Activity: Write out everything in the article about Blur's Brooklyn club show from "To celebrate the" down to "yet another festival.", with no changes.

Excerpt provided:
○ ○ ○ ○ ○

Inside Blur’s Tiny Brooklyn Club Show With Moshing Bros and an Arena-Ready Sound

Share:

Two business bros are standing behind me in line at the bar debating whether to order doubles or triples of Jameson on the rocks. It’s barely 6PM, but it is Friday, dammit, and Blur are playing their first New York show since these dudes got their learner’s permits. A lot’s changed for the Britpop icons over the last 15 years: guitarist Graham Coxon left Blur, Coxon rejoined, Coxon out again, Blur over, Blur back, Blur back for real. They’ve played some of the biggest stages in the world on their comeback tour — London’s Hyde Park to kick things off in 2009, followed by Glastonbury that same year and Coachella in 2013 — but Damon Albarn, Alex James, Dave Rowntree, and Coxon are working a smaller crowd today: about 550 diehards, including the aforementioned bros, who settle on doubles. I’ll be thankful for that later.

To celebrate the release of The Magic Whip, their first new (and mostly excellent) album in 12 years, Blur took the stage at Brooklyn’s Music Hall of Williamsburg on Friday for what had to be Converse Rubber Tracks’ most impressive booking to date. (Thank Jon Cohen, Fader co-founder and “the guy who picked Blur up from the airport in 1990 and encouraged us to drink too much,” says Albarn from the stage, for that; his Cornerstone branding agency works closely with Converse Rubber Tracks.) Based on Albarn’s stage presence, however, you’d have thought Blur were headlining yet another festival.

○ ○ ○ ○ ○

Information supplied:
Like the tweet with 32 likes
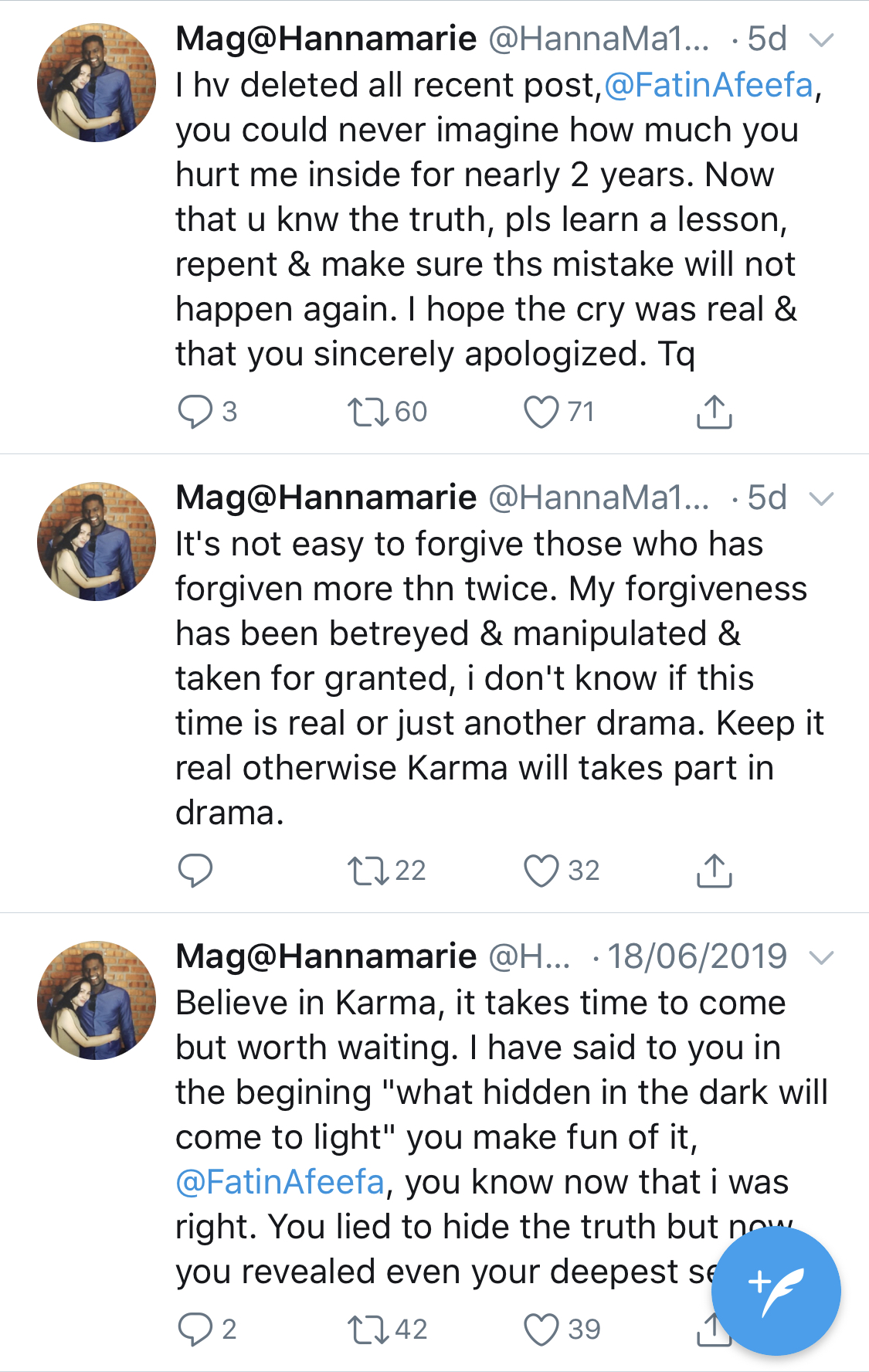The height and width of the screenshot is (1372, 869). (541, 871)
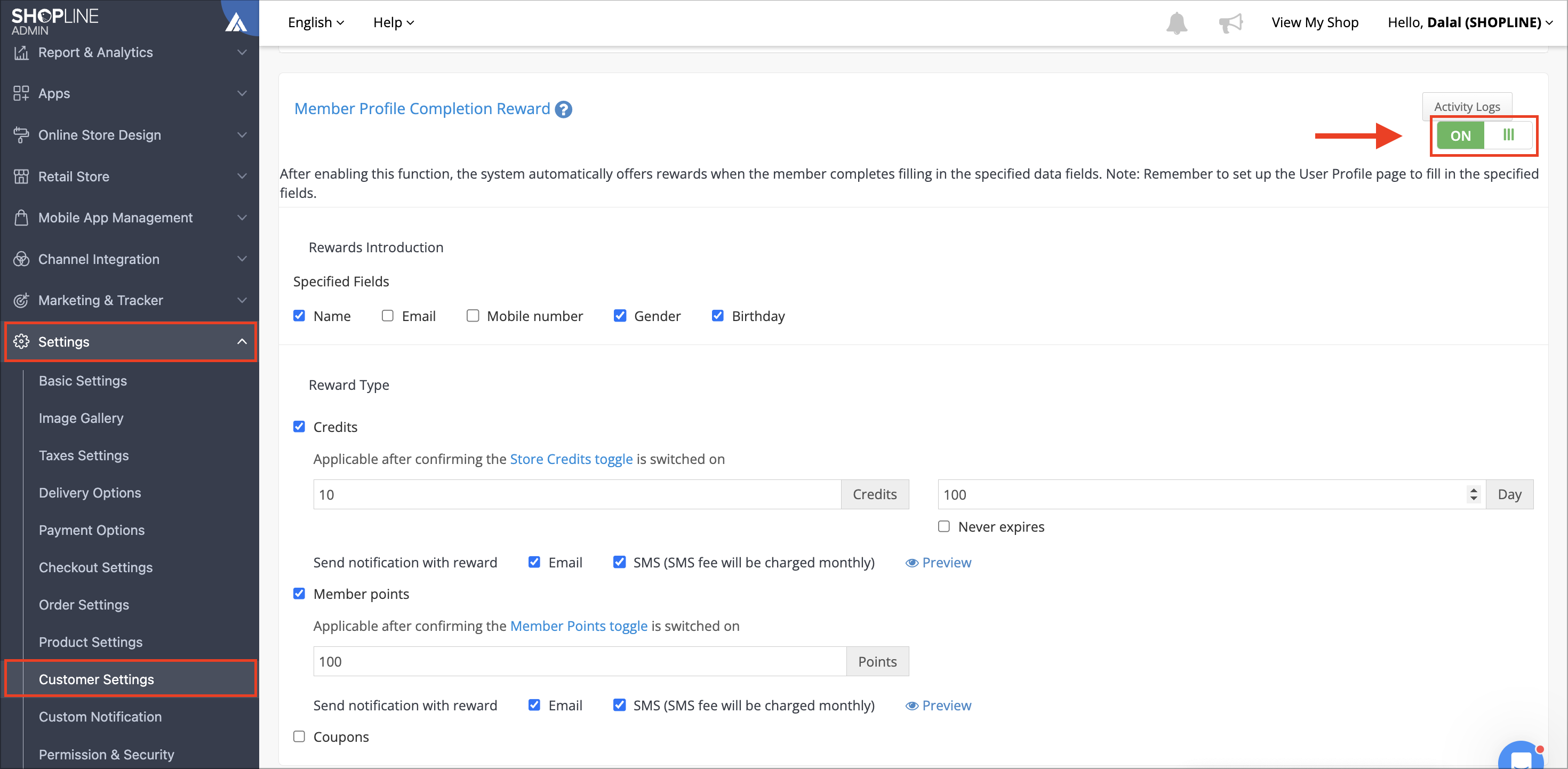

○ ○ ○ ○ ○

Written answer:
To celebrate the release of The Magic Whip, their first new (and mostly excellent) album in 12 years, Blur took the stage at Brooklyn’s Music Hall of Williamsburg on Friday for what had to be Converse Rubber Tracks’ most impressive booking to date. (Thank Jon Cohen, Fader co-founder and “the guy who picked Blur up from the airport in 1990 and encouraged us to drink too much,” says Albarn from the stage, for that; his Cornerstone branding agency works closely with Converse Rubber Tracks.) Based on Albarn’s stage presence, however, you’d have thought Blur were headlining yet another festival.